2004 Denver Annual Meeting (November 7–10, 2004)

Paper No. 14
Presentation Time: 4:45 PM

EVOLUTIONARY PALEOECOLOGY OF EARLY BENTHIC ECHINODERMS: CONVERGENCE OF CAMBRIAN AND LATE DEVONIAN FORMS


DORNBOS, Stephen Q., Department of Geosciences, Univ of Wisconsin-Milwaukee, P.O.Box 413, Milwaukee, WI 53201, sdornbos@usc.edu

As bioturbation depth and intensity increased during the Proterozoic-Phanerozoic transition, the soft substrates on which benthic metazoans lived changed from typically firm Proterozoic-style soft substrates with a sharp sediment water interface and low water content to typically softer Phanerozoic-style soft substrates with a blurry sediment water interface, high water content, and well-developed mixed layer.
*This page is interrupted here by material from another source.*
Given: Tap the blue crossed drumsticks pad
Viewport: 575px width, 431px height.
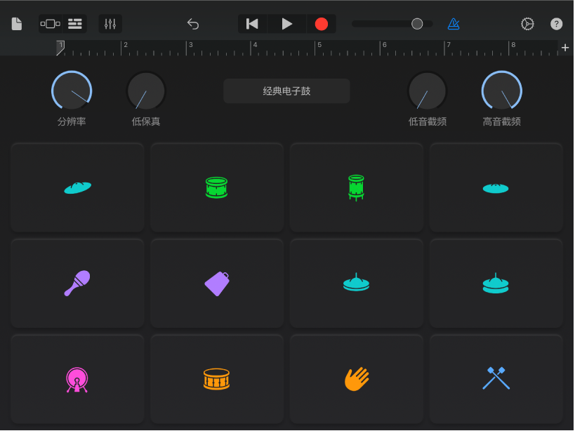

Microbial mats, once dominant on normal marine Proterozoic seafloors, were relegated to stressed settings with inhibited metazoan activity. Initial work indicates that the ecological impact of this substrate change influenced the evolution of Cambrian benthic suspension-feeding echinoderms. This study tests these initial results by examining the substrate adaptations of the three classes of benthic suspension-feeding echinoderms with Cambrian origins, the edrioasteroids, eocrinoids, and helicoplacoids, at the genus and stage level throughout their evolutionary histories. Based on the primary literature, the adaptive morphologies of 97 genera were interpreted and their adaptation styles plotted at the stage level from the Lower Cambrian through the Pennsylvanian. Results show that genera adapted to typical Proterozoic-style soft substrates, sediment attachers, sediment resters, and shallow sediment stickers, taxonomically dominate, and are almost entirely restricted to, the Early and Middle Cambrian. Thereafter, genera adapted to typical Phanerozoic-style soft substrates, primarily hard substrate attachers, are taxonomically dominant. The one exception is the Late Devonian edrioasteroid Cooperidiscus, which is morphologically convergent with the sediment-resting Early to Middle Cambrian edrioasteroid Stromatocystites. This convergence suggests that Cooperidiscus was adapted to firm substrates created by the ecological stress, and resulting lower bioturbation levels, of the Late Devonian. This study demonstrates that the unusual morphologies of many Cambrian echinoderms are due to their adaptation to non-actualistic substrate conditions, and that the later development of similar non-actualistic substrates during ecological crises can result in the evolution of metazoans morphologically convergent with those of the earliest Phanerozoic.